*** Opening of Data supplied ***

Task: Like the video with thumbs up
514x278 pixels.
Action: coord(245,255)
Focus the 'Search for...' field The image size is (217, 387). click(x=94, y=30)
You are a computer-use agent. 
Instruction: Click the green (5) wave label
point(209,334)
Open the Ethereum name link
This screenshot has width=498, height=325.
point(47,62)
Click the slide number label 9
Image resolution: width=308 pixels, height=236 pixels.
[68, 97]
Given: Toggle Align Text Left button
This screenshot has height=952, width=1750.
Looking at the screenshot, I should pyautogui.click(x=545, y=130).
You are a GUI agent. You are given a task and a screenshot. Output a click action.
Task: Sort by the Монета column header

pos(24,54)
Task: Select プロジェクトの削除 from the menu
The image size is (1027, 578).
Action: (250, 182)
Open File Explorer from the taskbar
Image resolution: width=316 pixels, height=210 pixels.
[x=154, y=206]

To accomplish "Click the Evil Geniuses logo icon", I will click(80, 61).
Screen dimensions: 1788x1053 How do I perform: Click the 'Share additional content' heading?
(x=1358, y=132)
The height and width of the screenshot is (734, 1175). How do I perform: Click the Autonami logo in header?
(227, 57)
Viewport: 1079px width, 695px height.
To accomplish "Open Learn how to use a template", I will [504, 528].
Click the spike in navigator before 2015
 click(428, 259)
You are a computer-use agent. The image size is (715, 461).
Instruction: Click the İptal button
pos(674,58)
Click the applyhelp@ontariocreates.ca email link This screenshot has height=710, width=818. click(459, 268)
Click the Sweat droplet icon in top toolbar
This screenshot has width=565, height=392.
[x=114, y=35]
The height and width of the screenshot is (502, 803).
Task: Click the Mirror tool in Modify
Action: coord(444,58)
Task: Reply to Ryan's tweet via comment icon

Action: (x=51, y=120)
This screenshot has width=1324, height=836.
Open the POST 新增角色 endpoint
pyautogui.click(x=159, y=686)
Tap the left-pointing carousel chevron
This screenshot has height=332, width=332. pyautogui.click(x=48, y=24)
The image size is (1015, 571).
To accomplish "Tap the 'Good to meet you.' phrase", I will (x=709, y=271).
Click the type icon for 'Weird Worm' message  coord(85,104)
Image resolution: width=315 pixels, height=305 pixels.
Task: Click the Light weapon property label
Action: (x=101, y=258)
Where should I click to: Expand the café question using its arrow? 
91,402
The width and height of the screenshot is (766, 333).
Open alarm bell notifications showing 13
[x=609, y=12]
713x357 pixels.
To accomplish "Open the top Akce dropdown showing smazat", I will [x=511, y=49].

*** Close of Data supplied ***

This calls for all of the entries above, repeated exactly.

:: Response for this exercise ::
Task: Like the video with thumbs up
514x278 pixels.
Action: coord(245,255)
Focus the 'Search for...' field The image size is (217, 387). click(x=94, y=30)
You are a computer-use agent. 
Instruction: Click the green (5) wave label
point(209,334)
Open the Ethereum name link
This screenshot has width=498, height=325.
point(47,62)
Click the slide number label 9
Image resolution: width=308 pixels, height=236 pixels.
[68, 97]
Given: Toggle Align Text Left button
This screenshot has height=952, width=1750.
Looking at the screenshot, I should pyautogui.click(x=545, y=130).
You are a GUI agent. You are given a task and a screenshot. Output a click action.
Task: Sort by the Монета column header

pos(24,54)
Task: Select プロジェクトの削除 from the menu
The image size is (1027, 578).
Action: (250, 182)
Open File Explorer from the taskbar
Image resolution: width=316 pixels, height=210 pixels.
[x=154, y=206]

To accomplish "Click the Evil Geniuses logo icon", I will click(80, 61).
Screen dimensions: 1788x1053 How do I perform: Click the 'Share additional content' heading?
(x=1358, y=132)
The height and width of the screenshot is (734, 1175). How do I perform: Click the Autonami logo in header?
(227, 57)
Viewport: 1079px width, 695px height.
To accomplish "Open Learn how to use a template", I will [504, 528].
Click the spike in navigator before 2015
 click(428, 259)
You are a computer-use agent. The image size is (715, 461).
Instruction: Click the İptal button
pos(674,58)
Click the applyhelp@ontariocreates.ca email link This screenshot has height=710, width=818. click(459, 268)
Click the Sweat droplet icon in top toolbar
This screenshot has width=565, height=392.
[x=114, y=35]
The height and width of the screenshot is (502, 803).
Task: Click the Mirror tool in Modify
Action: coord(444,58)
Task: Reply to Ryan's tweet via comment icon

Action: (x=51, y=120)
This screenshot has width=1324, height=836.
Open the POST 新增角色 endpoint
pyautogui.click(x=159, y=686)
Tap the left-pointing carousel chevron
This screenshot has height=332, width=332. pyautogui.click(x=48, y=24)
The image size is (1015, 571).
To accomplish "Tap the 'Good to meet you.' phrase", I will (x=709, y=271).
Click the type icon for 'Weird Worm' message  coord(85,104)
Image resolution: width=315 pixels, height=305 pixels.
Task: Click the Light weapon property label
Action: (x=101, y=258)
Where should I click to: Expand the café question using its arrow? 
91,402
The width and height of the screenshot is (766, 333).
Open alarm bell notifications showing 13
[x=609, y=12]
713x357 pixels.
To accomplish "Open the top Akce dropdown showing smazat", I will [x=511, y=49].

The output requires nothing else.